Senior Presidential Secretary for Personnel Affairs
- In office 29 May 2019 – 9 May 2022
- President: Moon Jae-in
- Preceded by: Cho Hyun-ok
- Succeeded by: position abolished

Minister of Government Legislation
- In office 12 June 2017 – 29 May 2019
- President: Moon Jae-in
- Prime Minister: Lee Nak-yeon
- Succeeded by: Kim Hyeong-yeon

Personal details
- Born: 10 August 1967 (age 58) Pohang, South Korea
- Party: Democratic Party of Korea
- Alma mater: Seoul National University (LLB) University of Virginia (LLM)

Korean name
- Hangul: 김외숙
- Hanja: 金外淑
- RR: Gim Oesuk
- MR: Kim Oesuk

= Kim Oe-sook =

South Korean lawyer (born 1967)

Kim Oe-sook (born 10 August 1967) is a South Korean lawyer served as President Moon Jae-in's Senior Presidential Secretary for Personnel Affairs from 2019 to 2022 and previously served as his first Minister of Government Legislation - the second woman ever to lead the Ministry.

After passing the bar exam in 1989 and completing the training at the Judicial Research and Training Institute in 1992, she began and dedicated her career as a lawyer at law firm Busan, which is founded by Moon after former President and then-lawyer Roh Moo-hyun quit a law firm Roh and Moon jointly opened to become a lawmaker.

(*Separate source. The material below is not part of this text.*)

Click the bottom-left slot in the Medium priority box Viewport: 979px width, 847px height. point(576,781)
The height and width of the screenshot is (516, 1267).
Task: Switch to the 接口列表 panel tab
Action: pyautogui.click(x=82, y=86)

Kim took various roles: the Vice-president of Korean Women Lawyers Association, a member of Busan Regional Labor Relations Commission, a Commissioner of Council of Conciliation at Busan High Court and a member of Busan and Gyeongsangbuk-do Administrative Appeals Commissions. She also taught and led a law clinic at Dong-A University Law School as an adjunct professor.

Kim is one of few senior officials of Office of the President Moon Jae-in to keep their post despite offering their resignation in midst of Moon's secretariat reshuffles in August 2020.

She holds two degrees in law - a bachelor from Seoul National University and a master's from University of Virginia Law School.